Agents need to know what a tool does to the world before calling it. Descriptions should go beyond structured annotations to explain consequences.

Conciseness4/5

Is the description appropriately sized, front-loaded, and free of redundancy?

The description is well-structured with clear sections (purpose, Args, Returns) and uses minimal words to convey essential information. The front-loaded purpose statement is effective, though the Args section could be slightly more concise by integrating some details into the main description.

Shorter descriptions cost fewer tokens and are easier for agents to parse. Every sentence should earn its place.

Completeness3/5

Given the tool's complexity, does the description cover enough for an agent to succeed on first attempt?

For a mutation tool with 5 parameters, 0% schema description coverage, and no annotations, the description does an adequate job covering the basics. The presence of an output schema reduces the need to explain return values in the description. However, given the tool's complexity (text replacement in documents), more behavioral context about permissions, side effects, and limitations would be beneficial.

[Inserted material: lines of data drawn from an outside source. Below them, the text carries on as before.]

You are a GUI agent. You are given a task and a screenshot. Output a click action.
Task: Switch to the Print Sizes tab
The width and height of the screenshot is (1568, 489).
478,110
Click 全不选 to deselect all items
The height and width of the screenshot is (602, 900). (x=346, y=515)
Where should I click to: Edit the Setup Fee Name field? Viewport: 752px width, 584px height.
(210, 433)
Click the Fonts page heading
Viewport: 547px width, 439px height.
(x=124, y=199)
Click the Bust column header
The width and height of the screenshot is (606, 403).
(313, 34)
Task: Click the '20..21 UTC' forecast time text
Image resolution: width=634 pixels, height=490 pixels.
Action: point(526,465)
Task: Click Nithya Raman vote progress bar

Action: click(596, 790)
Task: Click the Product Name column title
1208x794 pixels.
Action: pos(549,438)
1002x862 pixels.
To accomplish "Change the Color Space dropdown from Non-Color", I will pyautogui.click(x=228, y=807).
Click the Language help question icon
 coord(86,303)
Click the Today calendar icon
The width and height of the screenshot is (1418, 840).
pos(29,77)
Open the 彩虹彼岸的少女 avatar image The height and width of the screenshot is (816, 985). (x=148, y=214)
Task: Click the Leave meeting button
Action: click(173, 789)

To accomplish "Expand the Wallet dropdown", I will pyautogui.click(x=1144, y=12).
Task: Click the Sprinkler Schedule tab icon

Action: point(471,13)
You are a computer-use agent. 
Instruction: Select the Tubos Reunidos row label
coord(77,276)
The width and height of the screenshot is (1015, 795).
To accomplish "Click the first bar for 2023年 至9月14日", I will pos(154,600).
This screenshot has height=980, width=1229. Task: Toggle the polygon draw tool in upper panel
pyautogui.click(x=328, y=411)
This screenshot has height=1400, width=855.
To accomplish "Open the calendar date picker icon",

Complex tools with many parameters or behaviors need more documentation. Simple tools need less. This dimension scales expectations accordingly.

Parameters4/5

Does the description clarify parameter syntax, constraints, interactions, or defaults beyond what the schema provides?

With 0% schema description coverage, the description provides valuable parameter context through the Args section. It clearly explains what each parameter represents (user's Google email, document ID, text to search for, etc.) and adds the 'match_case' default behavior. This compensates well for the schema's lack of descriptions, though it doesn't provide format examples or validation rules.

Input schemas describe structure but not intent. Descriptions should explain non-obvious parameter relationships and valid value ranges.

Purpose4/5

Does the description clearly state what the tool does and how it differs from similar tools?

The description clearly states the action ('Finds and replaces text') and resource ('throughout a Google Doc'), making the purpose immediately understandable. However, it doesn't explicitly differentiate from sibling tools like 'modify_doc_text' or 'batch_update_doc', which could have overlapping functionality.

Agents choose between tools based on descriptions. A clear purpose with a specific verb and resource helps agents select the right tool.

Usage Guidelines2/5

Does the description explain when to use this tool, when not to, or what alternatives exist?

The description provides no guidance on when to use this tool versus alternatives. With multiple document modification tools in the sibling list (modify_doc_text, batch_update_doc, insert_doc_elements), there's no indication of when this specific find-and-replace operation is appropriate versus other document editing approaches.

Agents often have multiple tools that could apply. Explicit usage guidance like "use X instead of Y when Z" prevents misuse.